4) have several different sources to suit the level of interaction you are up for, LP for constant, CD/rips for album duration wake ups and streamer/R2R for press go and sit down..
5) Spotify is great place to discover/validate new music
6) NEVER GET RID OF OLD LPS, EVER!!!!
7) bands change over time, accept it
8) quite often less is more, looking at you Mr Naim
9) play more damn music
10) don't spend what you don't have on kit, save it for more music

here ends the lessons
 
1} Good measurements don't always lead to enjoyable sonics
2) Poor measurements don't always preclude enjoyable sonics
3) A cheap, budget cartridge cannot be turned into a giant killer by throwing money at the turntable. Crap is crap.
4) Panel speakers can work great in small rooms
5) Most reviewers and social media tech 'influencers' spout utter tosh
6) High end, very high cost and high performance often have a tenuous link, especially these days
7) Peter Walker was right, most things in audio electronics can be reduced to the application of Ohms Law + common sense
8) A hi-fi system is somewhat akin to an impressionist painting of the original scene. Celebrate this, don't try to bring the original performance into your listening room - you can't and you wouldn't like it if you could
9) A nerdy one learned over decades but here goes. A stylus must have a minor radius no larger than 5um to stand any chance of tracing records without gross distortion
10) If you walk into a demo room and hear the sound of Diana Krall - leave immediately, it's a trick!
 
8) A hi-fi system is somewhat akin to an impressionist painting of the original scene. Celebrate this, don't try to bring the original performance into your listening room - you can't and you wouldn't like it if you could
10) If you walk into a demo room and hear the sound of Diana Krall - leave immediately, it's a trick!

The 'impressionist painting' was a very good analogue (yes, pun intended) to what HiFi can be.

I actually like Diana Krell (pun intended, again), but it's the type of 'demo music' that sounds good on any system and that makes it worthless for that intent.
 
The 'impressionist painting' was a very good analogue (yes, pun intended) to what HiFi can be.

I actually like Diana Krell (pun intended, again), but it's the type of 'demo music' that sounds good on any system and that makes it worthless for that intent.

Exactly, Krall sounds wonderful on a Roberts portable radio :)
 
Even though you've sold that valve amp, keep hold of those spare valves as you'll almost certainly want them again in the future and next time they'll be more expensive.
 
^^^^ I'd also add that phone speakers sound bloody awful, probably the worst thing I've ever heard, even on speech, Tracy listens to quite alot of podcasts on hers and it sounds truly woeful.

I presume that by "phone speakers" you refer to the ones internal on a mobile phone.

I have a Chinese smartphone.

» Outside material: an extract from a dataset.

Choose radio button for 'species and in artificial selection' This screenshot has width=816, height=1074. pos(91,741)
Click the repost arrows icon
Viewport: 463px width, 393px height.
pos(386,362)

Your description of the sound is not far off what is produced by the phone on its speaker.

However, when plugging in good headphones it is a different matter. I bought AKG, a couple of other brands and then a few 'Punk Funk'. The Punk Funk brand just blew away all the others. I would happily describe the sound as 'hi fi'.

Punk Funk have developed a new design. This combines two coaxial drivers in each earphone bud. The bass is improved. Transparency is improved. It is sometimes a treat for me to listen to favourite stations on internet (Radio World- -Radio Online). The best station for jazz I have found is Maknet Jazz. This comes from Martinique. There are a number of other good ones.
 
1. Ignore flavours of the month.
2. Listen to it first, at home, if you can and trust your ears.
3. If you can’t do 2, be OK with the fact you’re gambling with your money. There’s no such thing as a free lunch.
4. Hi-tech all-in-ones will end up at the recycling centre. Good quality separates are much less likely to.
5. If you’re not enjoying the music, it doesn’t matter how accurate you think it is.